Set task a ▸ In the post about running IOS 12.2.33 SRA on the 7600, why does the writer plan to re-test BFD on SRA?

Passage shown ▸

* * * *

[c-nsp] IOS 12.2.33 SRA in 7600

Dave Ownby downby at mchsi.com
Sun Sep 10 11:55:34 EDT 2006


I've ran into some gotcha items on the code, some of which have been there
for awhile and some haven't like TE not supported over port-channels,
auto-tunnel not being happy with NSF/SSO, but overall the NSF/SSO and
graceful restart hooks were enough for me to move forward in getting it
deployed.

We've ran it through two test cycles and now I have it running in production
on a small segment of a fairly large service provider network after testing
for the past few weeks. We run a pretty full edge configuration from L2VPNs
to L3VPNs to TE so I was honestly expecting to run into "show stoppers" in
testing and production launches but I haven't seen them yet.

The one caveat that I would say is that I haven't re-tested BFD after SXF
which had some issues with the way it was scheduled on the processor, so
eventually I'll get around to re-testing that on SRA and see if it's happy
with the new scheduling work they've done.

* * * *

Set task b ▸ In the listing, take the lines from the one containing "You are a computer-use agent. Image" through the end of the listing, and rewrite them with "icon" renamed to "button", leaving everything else unchanged.

(Records contained in a dataset)
* * * *

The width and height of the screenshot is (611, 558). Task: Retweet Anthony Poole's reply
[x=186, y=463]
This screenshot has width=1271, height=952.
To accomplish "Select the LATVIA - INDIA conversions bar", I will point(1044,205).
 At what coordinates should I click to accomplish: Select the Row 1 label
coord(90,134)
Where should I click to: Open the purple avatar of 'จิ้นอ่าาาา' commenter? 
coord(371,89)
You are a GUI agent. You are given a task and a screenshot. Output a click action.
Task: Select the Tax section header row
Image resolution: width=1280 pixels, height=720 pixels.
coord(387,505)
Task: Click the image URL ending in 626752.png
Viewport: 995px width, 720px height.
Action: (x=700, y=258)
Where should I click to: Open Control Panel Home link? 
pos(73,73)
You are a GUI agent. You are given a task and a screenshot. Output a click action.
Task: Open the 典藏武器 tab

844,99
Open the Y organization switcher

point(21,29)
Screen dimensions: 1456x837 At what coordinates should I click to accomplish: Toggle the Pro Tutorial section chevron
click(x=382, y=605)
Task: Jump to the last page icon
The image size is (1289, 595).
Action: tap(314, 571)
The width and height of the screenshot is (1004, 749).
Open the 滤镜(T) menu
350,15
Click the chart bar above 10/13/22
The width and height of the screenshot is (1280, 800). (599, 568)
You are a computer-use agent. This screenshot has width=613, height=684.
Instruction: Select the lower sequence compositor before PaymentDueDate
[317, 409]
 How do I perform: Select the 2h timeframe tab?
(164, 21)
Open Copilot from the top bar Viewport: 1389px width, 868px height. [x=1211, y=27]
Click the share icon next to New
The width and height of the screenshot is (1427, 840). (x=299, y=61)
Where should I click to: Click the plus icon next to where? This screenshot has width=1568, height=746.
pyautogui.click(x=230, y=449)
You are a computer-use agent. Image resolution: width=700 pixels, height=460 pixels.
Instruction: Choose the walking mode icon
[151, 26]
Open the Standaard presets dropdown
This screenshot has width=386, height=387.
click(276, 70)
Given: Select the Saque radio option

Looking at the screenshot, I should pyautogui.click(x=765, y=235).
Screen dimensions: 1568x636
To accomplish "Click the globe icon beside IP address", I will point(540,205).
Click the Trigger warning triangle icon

* * * *

Worked answer a ▸ The writer has not re-tested BFD since SXF, which had issues with the way BFD was scheduled on the processor. The writer wants to see whether BFD works well with the new scheduling work done in SRA.

Worked answer b ▸
You are a computer-use agent. Image resolution: width=700 pixels, height=460 pixels.
Instruction: Choose the walking mode button
[151, 26]
Open the Standaard presets dropdown
This screenshot has width=386, height=387.
click(276, 70)
Given: Select the Saque radio option

Looking at the screenshot, I should pyautogui.click(x=765, y=235).
Screen dimensions: 1568x636
To accomplish "Click the globe button beside IP address", I will point(540,205).
Click the Trigger warning triangle button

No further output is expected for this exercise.